Robb aproximou-se dela. Era uma cabeça mais alta que ele, mas caiu sobre os joelhos quando o
viu caminhar em sua direção.
– Conceda-me a vida, Senhor de Stark, e serei sua.
– Minha? Que faria eu com uma traidora?
– Eu não quebrei juramento nenhum. Stiv e Wallen fugiram da Muralha, eu não. Os corvos
negros não têm lugar para mulheres.
Theon Greyjoy aproximou-se devagar.
– Dê-a aos lobos – ele disse a Robb. Os olhos da mulher saltaram para o que restava de Hali e
afastaram-se com a mesma velocidade. Estremeceu. Até os guardas pareceram nauseados.

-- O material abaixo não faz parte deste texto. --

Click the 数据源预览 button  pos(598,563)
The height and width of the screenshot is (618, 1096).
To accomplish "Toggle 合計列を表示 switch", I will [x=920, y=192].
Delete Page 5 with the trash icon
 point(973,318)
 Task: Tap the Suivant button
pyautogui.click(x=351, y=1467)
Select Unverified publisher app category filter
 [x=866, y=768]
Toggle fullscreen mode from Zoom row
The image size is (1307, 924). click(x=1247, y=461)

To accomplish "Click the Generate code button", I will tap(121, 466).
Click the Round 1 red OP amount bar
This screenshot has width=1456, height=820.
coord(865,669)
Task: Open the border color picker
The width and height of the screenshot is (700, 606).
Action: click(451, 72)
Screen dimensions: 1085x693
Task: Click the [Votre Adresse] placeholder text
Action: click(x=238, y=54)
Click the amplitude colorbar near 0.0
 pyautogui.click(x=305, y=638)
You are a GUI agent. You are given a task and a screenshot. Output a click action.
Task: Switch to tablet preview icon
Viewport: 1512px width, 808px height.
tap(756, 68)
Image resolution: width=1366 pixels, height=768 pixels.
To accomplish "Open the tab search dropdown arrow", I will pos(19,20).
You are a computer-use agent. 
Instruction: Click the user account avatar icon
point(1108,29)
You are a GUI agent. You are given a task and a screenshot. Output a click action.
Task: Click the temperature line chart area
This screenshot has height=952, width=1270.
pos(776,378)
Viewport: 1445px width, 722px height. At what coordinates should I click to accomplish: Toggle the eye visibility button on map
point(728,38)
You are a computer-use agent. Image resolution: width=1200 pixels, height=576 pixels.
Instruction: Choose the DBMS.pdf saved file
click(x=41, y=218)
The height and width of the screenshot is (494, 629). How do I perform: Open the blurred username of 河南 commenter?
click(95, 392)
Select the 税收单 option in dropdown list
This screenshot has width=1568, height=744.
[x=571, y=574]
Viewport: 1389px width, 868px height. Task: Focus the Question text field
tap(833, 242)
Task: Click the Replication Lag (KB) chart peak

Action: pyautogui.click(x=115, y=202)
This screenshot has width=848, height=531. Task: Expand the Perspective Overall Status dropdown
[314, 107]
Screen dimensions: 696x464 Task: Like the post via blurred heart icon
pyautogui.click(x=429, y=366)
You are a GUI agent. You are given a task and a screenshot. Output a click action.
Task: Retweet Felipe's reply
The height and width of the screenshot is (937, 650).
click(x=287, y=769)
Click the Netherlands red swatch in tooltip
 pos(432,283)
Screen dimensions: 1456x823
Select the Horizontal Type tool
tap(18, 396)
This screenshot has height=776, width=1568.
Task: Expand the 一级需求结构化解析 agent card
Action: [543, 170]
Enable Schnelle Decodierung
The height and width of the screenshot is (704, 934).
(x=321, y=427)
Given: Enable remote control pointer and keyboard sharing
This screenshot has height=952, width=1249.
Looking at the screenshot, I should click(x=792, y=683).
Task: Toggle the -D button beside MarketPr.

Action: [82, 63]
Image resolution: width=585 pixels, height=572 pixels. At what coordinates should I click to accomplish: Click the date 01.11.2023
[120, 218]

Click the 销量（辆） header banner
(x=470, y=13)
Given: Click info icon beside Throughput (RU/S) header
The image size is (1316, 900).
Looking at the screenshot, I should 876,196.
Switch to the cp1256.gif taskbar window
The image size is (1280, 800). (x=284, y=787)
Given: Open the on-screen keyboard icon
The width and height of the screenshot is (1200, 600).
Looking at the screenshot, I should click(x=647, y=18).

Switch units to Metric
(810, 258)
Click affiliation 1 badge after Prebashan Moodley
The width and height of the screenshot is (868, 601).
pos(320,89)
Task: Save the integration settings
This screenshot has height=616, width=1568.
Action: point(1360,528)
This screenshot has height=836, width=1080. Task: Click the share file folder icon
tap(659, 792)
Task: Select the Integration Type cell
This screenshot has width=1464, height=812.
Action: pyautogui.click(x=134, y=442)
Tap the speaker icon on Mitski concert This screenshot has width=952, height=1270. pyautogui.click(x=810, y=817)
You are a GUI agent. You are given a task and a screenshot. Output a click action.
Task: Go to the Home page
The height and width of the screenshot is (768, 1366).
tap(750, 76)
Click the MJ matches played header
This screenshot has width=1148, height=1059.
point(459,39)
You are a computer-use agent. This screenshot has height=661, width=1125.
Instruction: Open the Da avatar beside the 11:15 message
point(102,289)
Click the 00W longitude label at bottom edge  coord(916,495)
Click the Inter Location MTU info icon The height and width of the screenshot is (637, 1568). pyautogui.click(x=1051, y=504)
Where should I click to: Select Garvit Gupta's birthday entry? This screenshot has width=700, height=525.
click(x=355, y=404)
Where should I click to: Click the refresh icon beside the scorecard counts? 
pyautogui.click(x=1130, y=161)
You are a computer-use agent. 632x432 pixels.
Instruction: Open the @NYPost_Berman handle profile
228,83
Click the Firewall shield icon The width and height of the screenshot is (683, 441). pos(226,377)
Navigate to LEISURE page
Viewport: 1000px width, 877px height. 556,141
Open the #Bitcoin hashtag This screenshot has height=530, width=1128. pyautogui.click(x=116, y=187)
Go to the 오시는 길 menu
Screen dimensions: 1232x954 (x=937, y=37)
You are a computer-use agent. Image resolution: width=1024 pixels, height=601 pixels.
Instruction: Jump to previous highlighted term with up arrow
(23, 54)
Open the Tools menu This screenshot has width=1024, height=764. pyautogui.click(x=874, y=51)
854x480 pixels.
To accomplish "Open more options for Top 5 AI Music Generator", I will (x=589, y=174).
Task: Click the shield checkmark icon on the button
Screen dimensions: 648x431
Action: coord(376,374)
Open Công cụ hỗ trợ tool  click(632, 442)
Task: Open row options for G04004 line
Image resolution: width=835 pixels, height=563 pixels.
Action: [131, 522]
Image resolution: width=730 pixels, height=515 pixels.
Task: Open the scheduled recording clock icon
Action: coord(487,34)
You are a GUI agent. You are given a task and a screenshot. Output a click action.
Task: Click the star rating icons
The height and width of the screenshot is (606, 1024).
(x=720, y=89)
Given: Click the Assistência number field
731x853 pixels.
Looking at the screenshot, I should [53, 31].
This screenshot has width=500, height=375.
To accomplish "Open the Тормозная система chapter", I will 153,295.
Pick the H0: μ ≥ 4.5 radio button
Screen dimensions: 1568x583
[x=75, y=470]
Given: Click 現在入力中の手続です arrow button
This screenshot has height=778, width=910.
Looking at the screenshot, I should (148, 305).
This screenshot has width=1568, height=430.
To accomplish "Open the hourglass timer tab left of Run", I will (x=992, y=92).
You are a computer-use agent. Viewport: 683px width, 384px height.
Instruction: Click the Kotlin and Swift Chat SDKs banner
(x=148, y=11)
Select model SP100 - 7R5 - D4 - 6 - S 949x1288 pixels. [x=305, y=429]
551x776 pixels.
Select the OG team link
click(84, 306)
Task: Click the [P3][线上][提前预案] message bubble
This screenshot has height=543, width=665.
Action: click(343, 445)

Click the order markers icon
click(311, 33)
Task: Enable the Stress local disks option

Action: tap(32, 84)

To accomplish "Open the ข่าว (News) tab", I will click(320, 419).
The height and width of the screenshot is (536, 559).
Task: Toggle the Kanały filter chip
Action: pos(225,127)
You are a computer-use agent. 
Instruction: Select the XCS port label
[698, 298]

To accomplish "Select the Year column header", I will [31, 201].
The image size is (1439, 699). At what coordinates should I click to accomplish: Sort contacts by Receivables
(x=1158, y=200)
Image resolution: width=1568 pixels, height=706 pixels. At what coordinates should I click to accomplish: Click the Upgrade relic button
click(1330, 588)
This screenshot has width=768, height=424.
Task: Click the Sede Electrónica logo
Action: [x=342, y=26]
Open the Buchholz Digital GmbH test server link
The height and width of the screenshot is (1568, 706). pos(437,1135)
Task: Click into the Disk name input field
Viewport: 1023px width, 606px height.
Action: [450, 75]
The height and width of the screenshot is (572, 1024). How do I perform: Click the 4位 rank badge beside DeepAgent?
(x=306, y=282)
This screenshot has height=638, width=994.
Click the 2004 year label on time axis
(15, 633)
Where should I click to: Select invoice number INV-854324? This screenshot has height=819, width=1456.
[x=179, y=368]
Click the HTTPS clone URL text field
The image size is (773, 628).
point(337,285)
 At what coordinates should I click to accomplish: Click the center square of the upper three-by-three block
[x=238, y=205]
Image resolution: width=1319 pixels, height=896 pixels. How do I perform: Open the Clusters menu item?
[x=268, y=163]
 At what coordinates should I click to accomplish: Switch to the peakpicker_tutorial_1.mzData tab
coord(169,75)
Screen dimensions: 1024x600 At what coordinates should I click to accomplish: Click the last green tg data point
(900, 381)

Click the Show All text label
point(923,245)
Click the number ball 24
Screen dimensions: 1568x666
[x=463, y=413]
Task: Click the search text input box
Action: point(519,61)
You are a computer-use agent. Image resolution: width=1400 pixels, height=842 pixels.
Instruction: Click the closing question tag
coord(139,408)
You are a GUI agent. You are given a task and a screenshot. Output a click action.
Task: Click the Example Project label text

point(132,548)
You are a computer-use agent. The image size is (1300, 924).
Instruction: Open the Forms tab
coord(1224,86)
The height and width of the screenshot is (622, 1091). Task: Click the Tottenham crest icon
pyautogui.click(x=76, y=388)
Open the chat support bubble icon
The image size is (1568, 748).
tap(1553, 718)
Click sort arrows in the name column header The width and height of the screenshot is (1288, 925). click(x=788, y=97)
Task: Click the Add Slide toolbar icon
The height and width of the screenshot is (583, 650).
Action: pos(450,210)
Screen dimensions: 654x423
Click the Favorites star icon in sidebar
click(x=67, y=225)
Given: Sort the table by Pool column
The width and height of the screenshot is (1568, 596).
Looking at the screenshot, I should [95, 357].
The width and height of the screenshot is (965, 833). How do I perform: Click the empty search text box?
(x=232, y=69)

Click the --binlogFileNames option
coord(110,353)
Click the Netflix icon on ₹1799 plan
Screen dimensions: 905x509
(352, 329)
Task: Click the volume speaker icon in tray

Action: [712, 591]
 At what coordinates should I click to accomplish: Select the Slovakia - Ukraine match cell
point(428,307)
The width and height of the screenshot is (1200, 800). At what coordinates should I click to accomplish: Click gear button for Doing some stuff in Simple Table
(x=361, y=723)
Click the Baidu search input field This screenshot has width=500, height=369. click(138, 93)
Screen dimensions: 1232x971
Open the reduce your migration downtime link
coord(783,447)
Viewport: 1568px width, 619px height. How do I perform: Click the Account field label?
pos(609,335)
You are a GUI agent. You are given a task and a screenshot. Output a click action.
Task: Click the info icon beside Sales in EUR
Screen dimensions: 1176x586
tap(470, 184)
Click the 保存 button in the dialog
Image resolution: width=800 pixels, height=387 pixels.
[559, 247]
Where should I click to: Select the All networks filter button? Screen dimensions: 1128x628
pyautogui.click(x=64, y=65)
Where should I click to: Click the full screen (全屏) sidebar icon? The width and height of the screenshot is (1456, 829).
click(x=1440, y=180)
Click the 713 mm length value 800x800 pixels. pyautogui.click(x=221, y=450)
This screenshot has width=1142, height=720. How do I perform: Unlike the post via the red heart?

– Ela é uma mulher – disse Robb.
– Uma selvagem – disselhe Bran. – Ela disse que deviam me manter vivo para me levarem a
Mance Rayder.
– Você tem um nome? – perguntou-lhe Robb.
– Osha, ao seu dispor – ela murmurou em tom amargo.
Meistre Luwin se levantou.
– Faríamos bem em interrogá-la.
Bran conseguiu ver o alívio no rosto do irmão.
– Será como diz, meistre. Wayn, ate-lhe as mãos. Ela volta conosco para Winterfell… e viverá
ou morrerá conforme as verdades que nos ofereça.